= Problem =
Rewrite all of the entries below with "icon" changed to "symbol" and everything else left as is. Leave the pictures out.

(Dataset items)
=-=-=-=-=

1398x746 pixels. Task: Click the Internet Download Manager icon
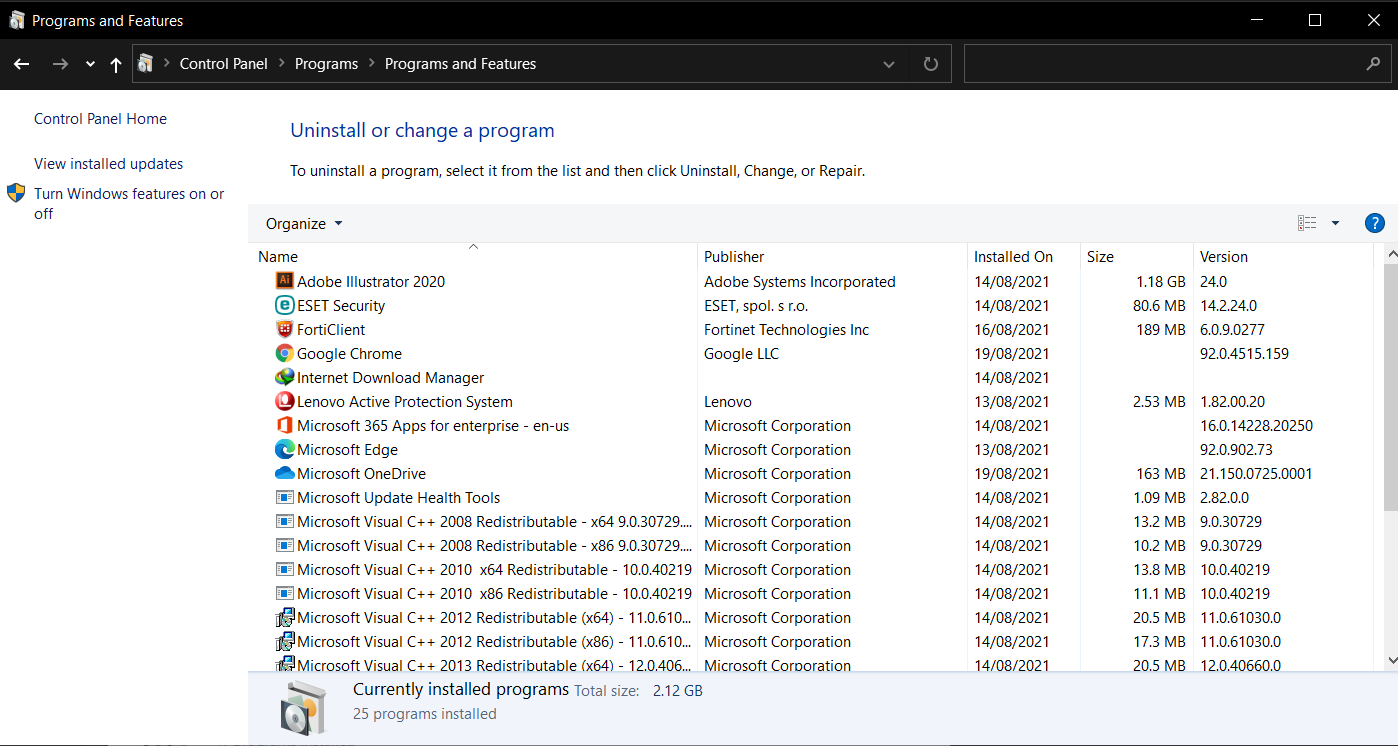pos(284,377)
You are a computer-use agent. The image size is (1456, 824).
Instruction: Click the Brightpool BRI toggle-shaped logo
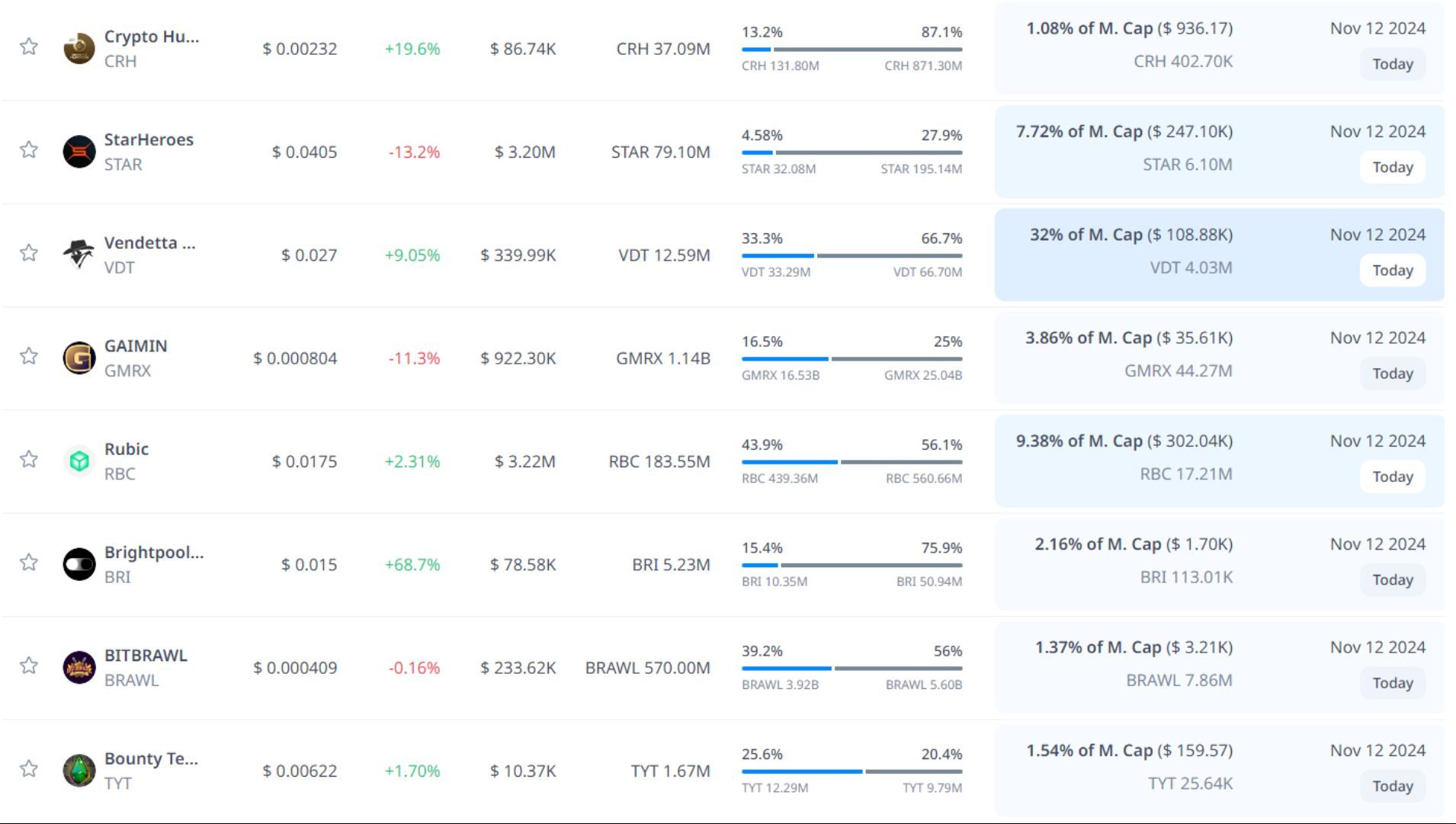click(79, 564)

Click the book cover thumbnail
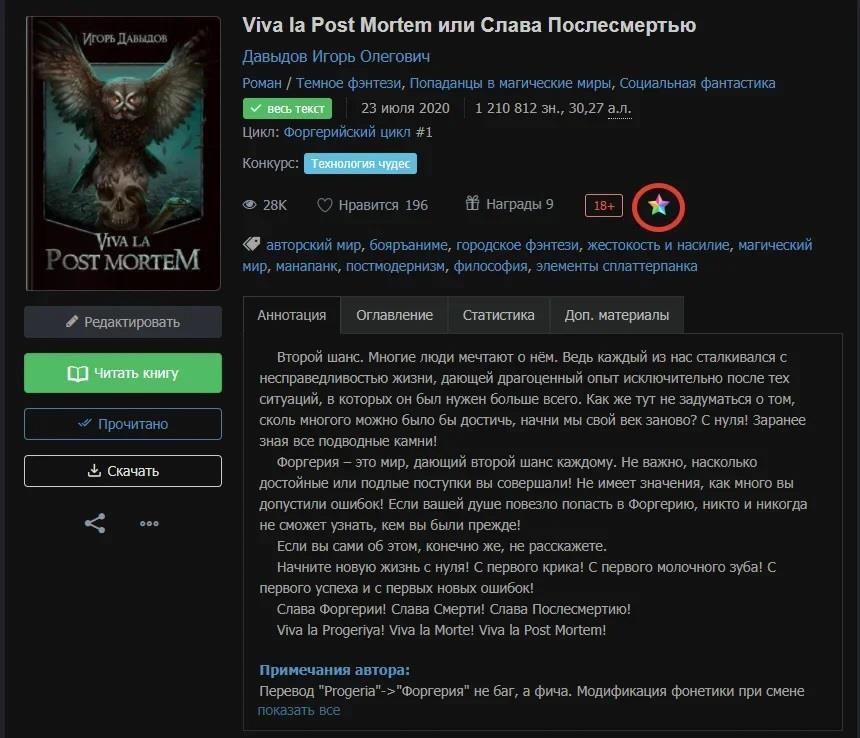tap(123, 153)
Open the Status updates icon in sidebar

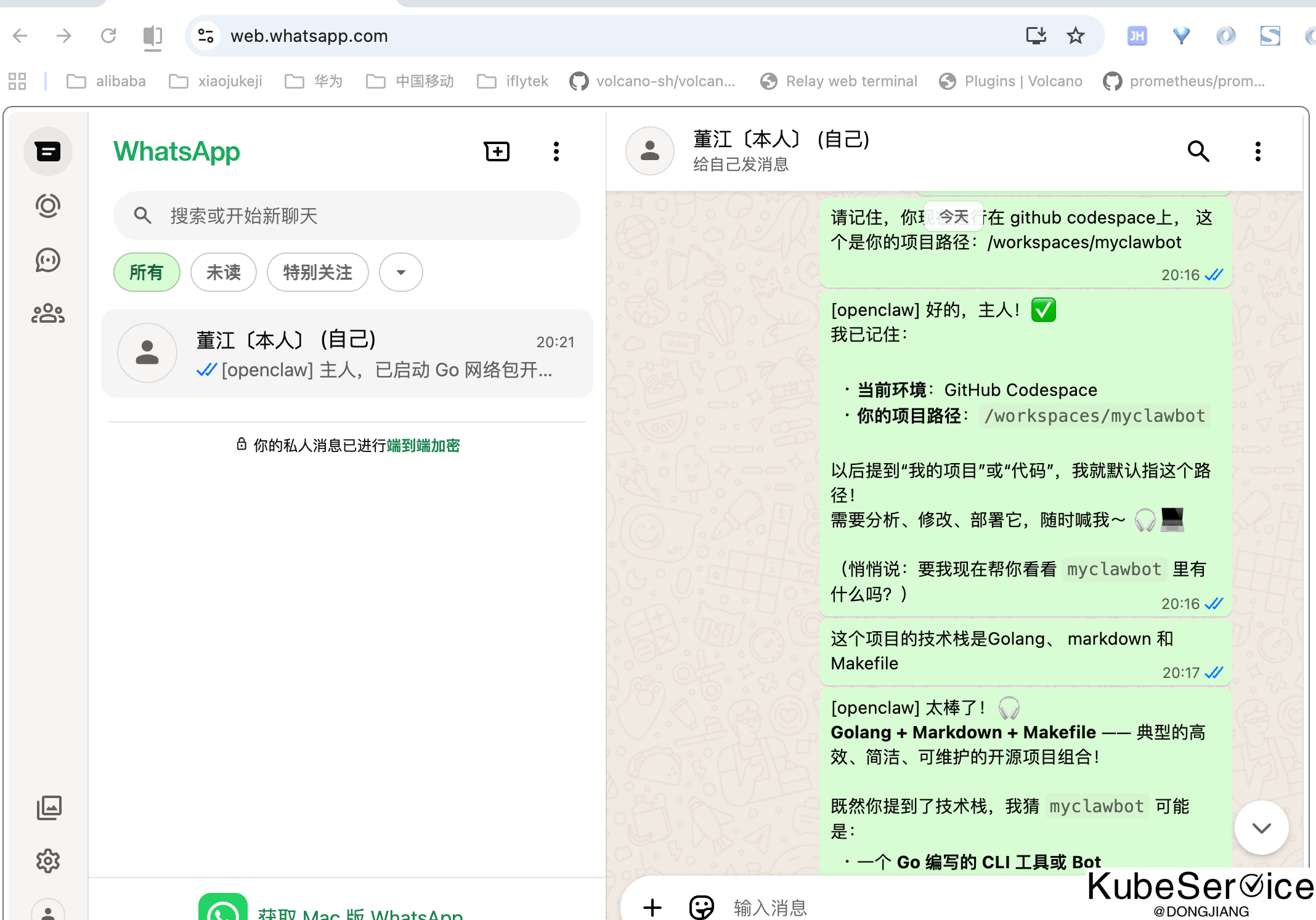(48, 206)
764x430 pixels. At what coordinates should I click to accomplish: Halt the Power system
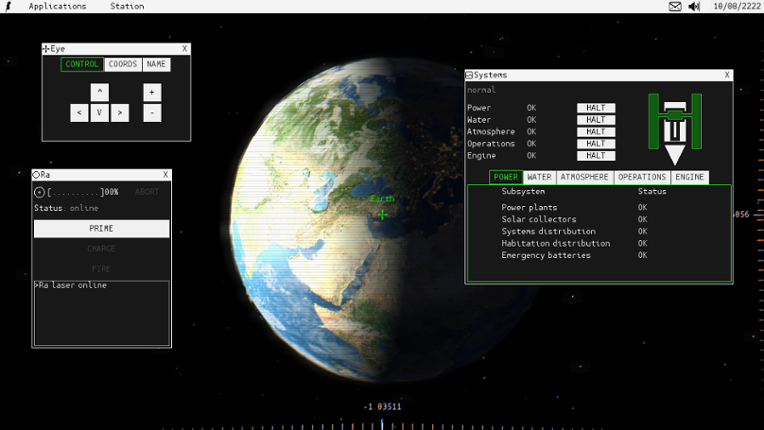(596, 108)
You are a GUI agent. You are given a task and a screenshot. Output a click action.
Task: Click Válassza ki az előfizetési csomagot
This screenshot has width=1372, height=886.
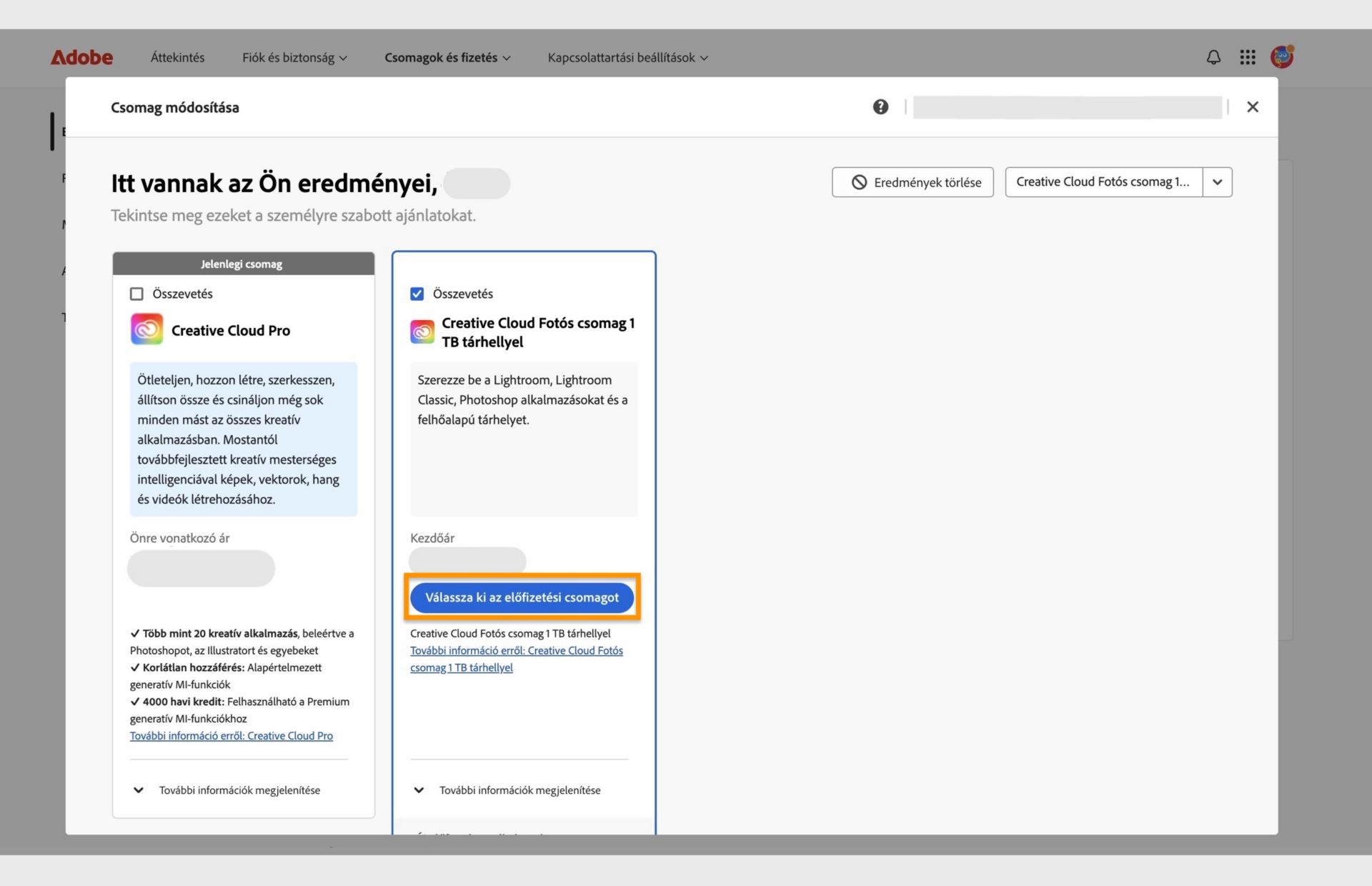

=-=-=-=-=

= Exercise result =
1398x746 pixels. Task: Click the Internet Download Manager symbol
pos(284,377)
You are a computer-use agent. The image size is (1456, 824).
Instruction: Click the Brightpool BRI toggle-shaped logo
click(79, 564)

Click the book cover thumbnail
tap(123, 153)
Open the Status updates symbol in sidebar

(48, 206)
764x430 pixels. At what coordinates should I click to accomplish: Halt the Power system
(596, 108)
You are a GUI agent. You are given a task and a screenshot. Output a click action.
Task: Click Válassza ki az előfizetési csomagot
This screenshot has width=1372, height=886.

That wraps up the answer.